- **ACTIVITY**: Set out word for word the line that contains "The width and" and each line after it, through the end of the data below, but exclude the pictures.

- **EXTRACTED MATERIAL**:
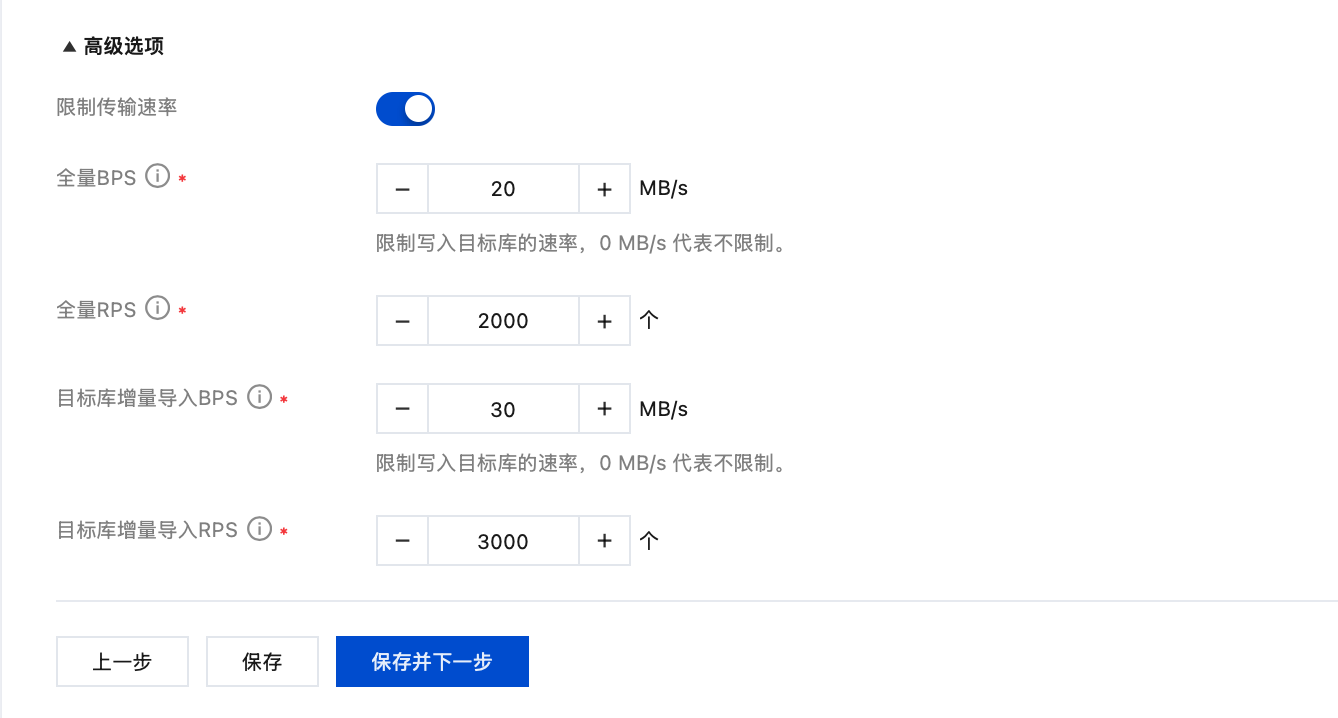Focus the 全量RPS value field showing 2000
1338x718 pixels.
503,321
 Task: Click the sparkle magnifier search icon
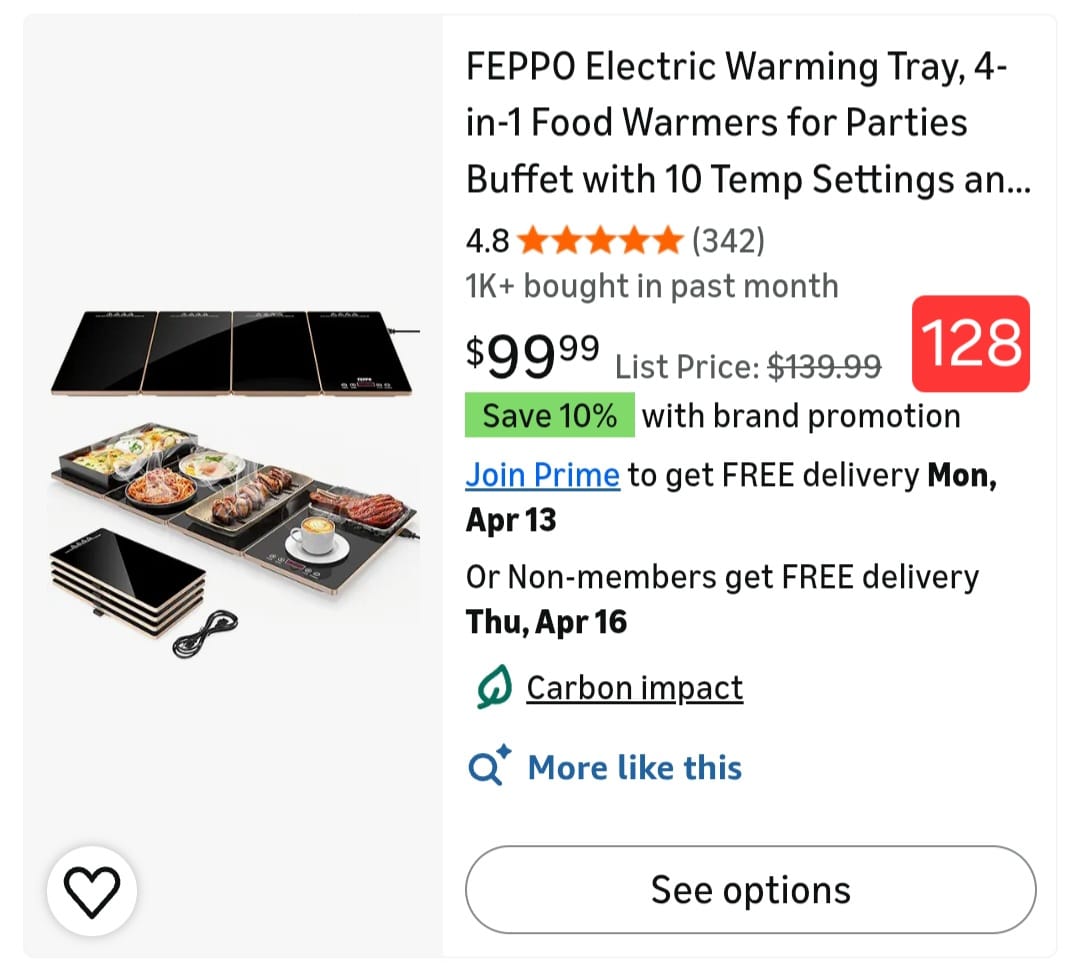tap(490, 767)
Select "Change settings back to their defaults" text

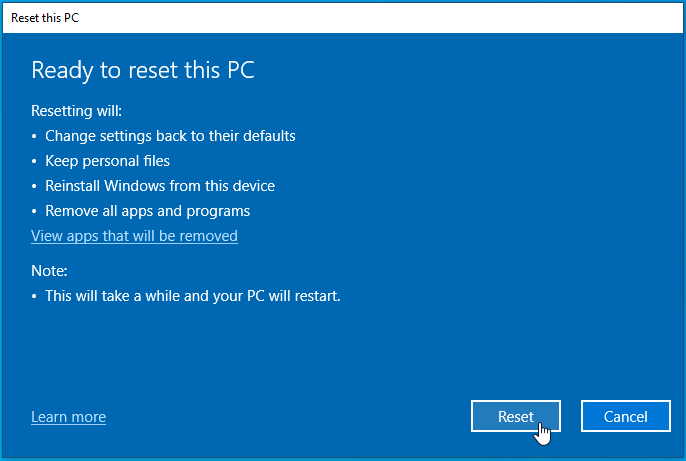[x=170, y=136]
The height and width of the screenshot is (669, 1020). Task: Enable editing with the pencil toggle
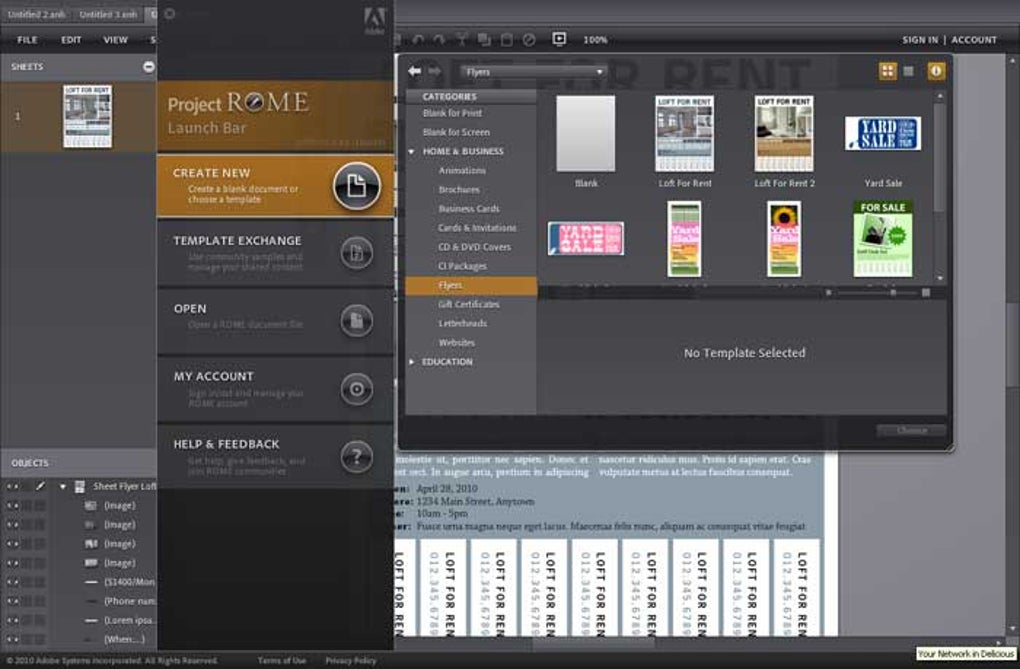[x=42, y=484]
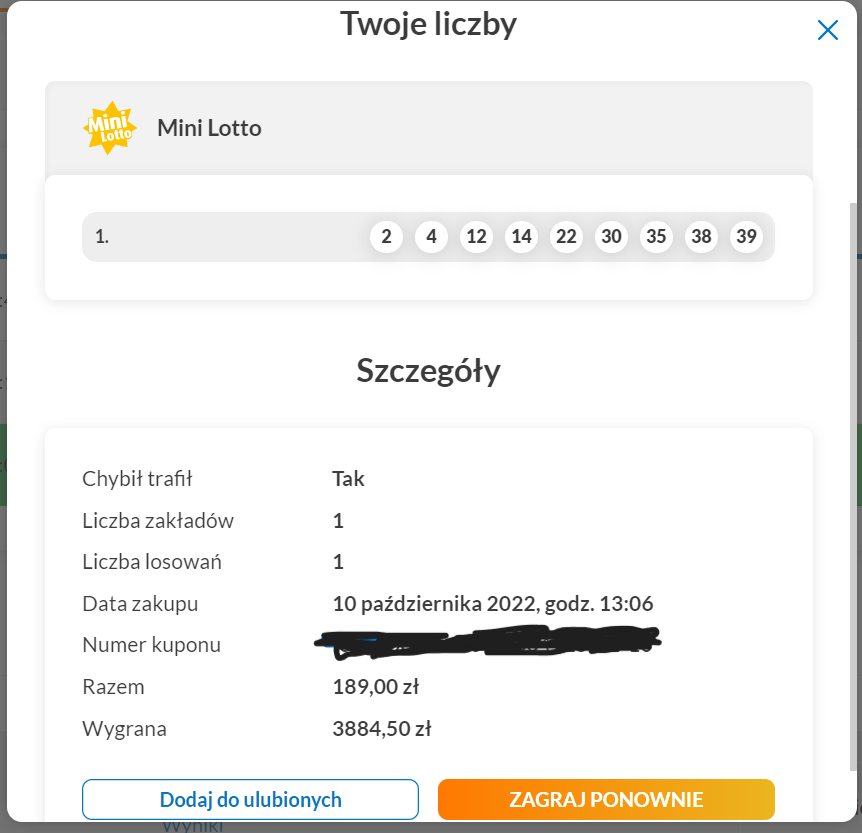The image size is (862, 833).
Task: Pick number ball 22
Action: [566, 237]
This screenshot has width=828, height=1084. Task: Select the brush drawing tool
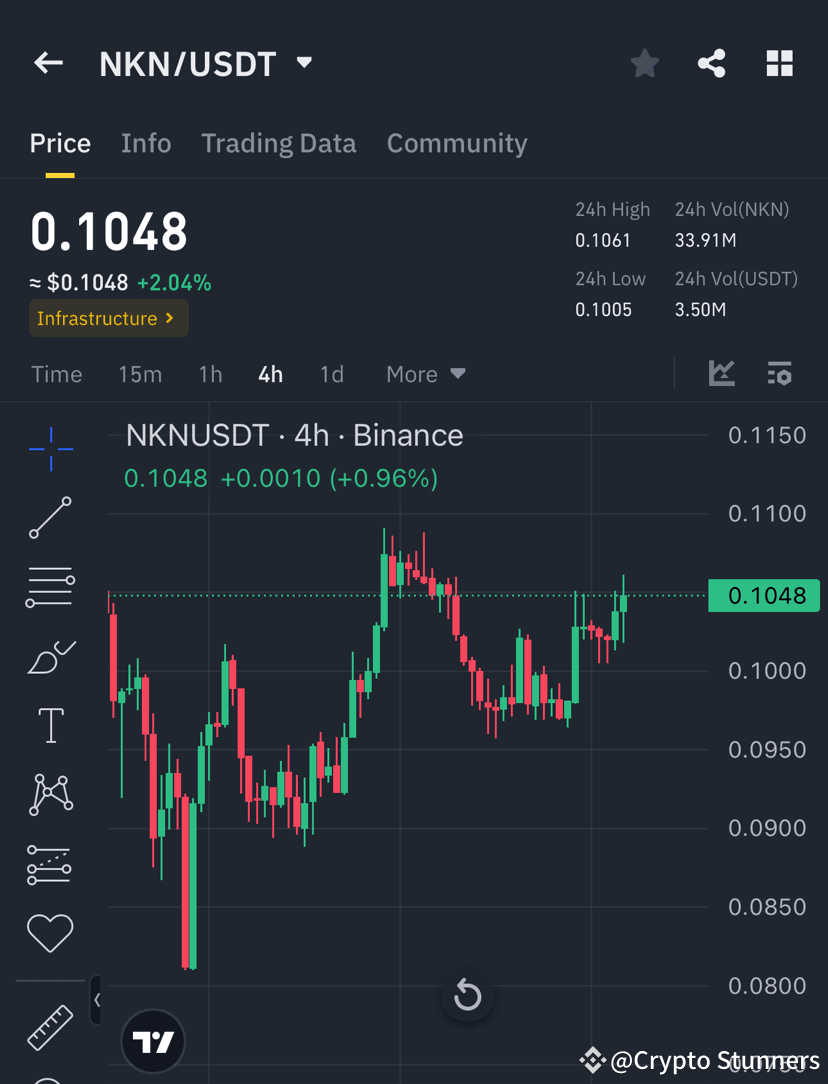click(x=50, y=656)
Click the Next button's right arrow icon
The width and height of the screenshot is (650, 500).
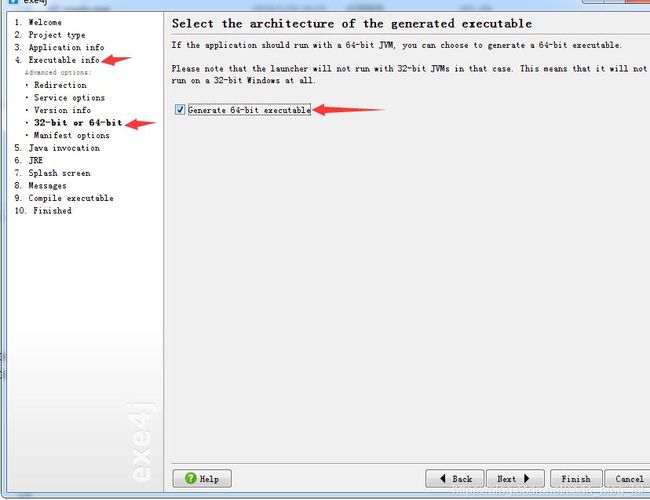coord(526,478)
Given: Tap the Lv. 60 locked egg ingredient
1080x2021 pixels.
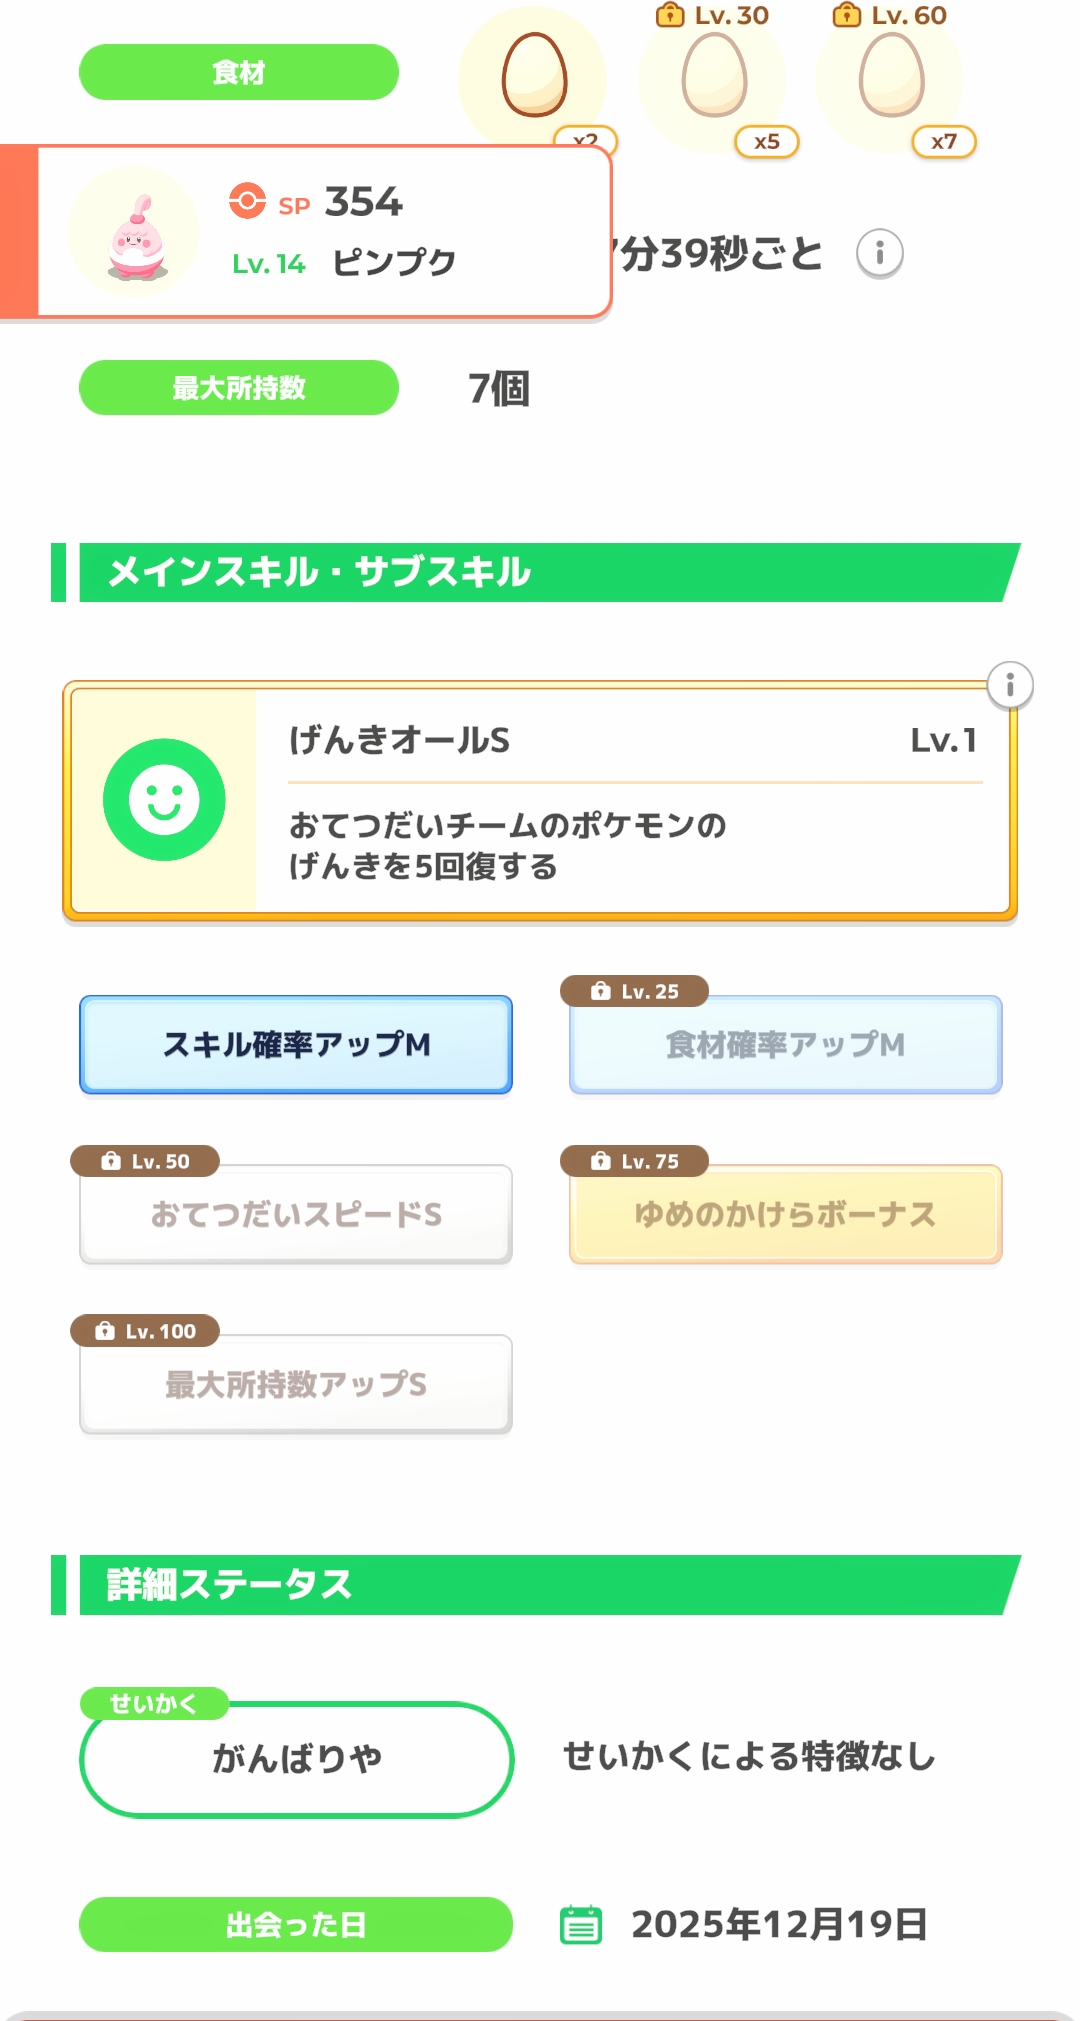Looking at the screenshot, I should [x=891, y=78].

- **YOUR SOLUTION**:
The width and height of the screenshot is (650, 500).
coord(526,478)
Given: Tap the Lv. 60 locked egg ingredient
1080x2021 pixels.
Looking at the screenshot, I should [x=891, y=78].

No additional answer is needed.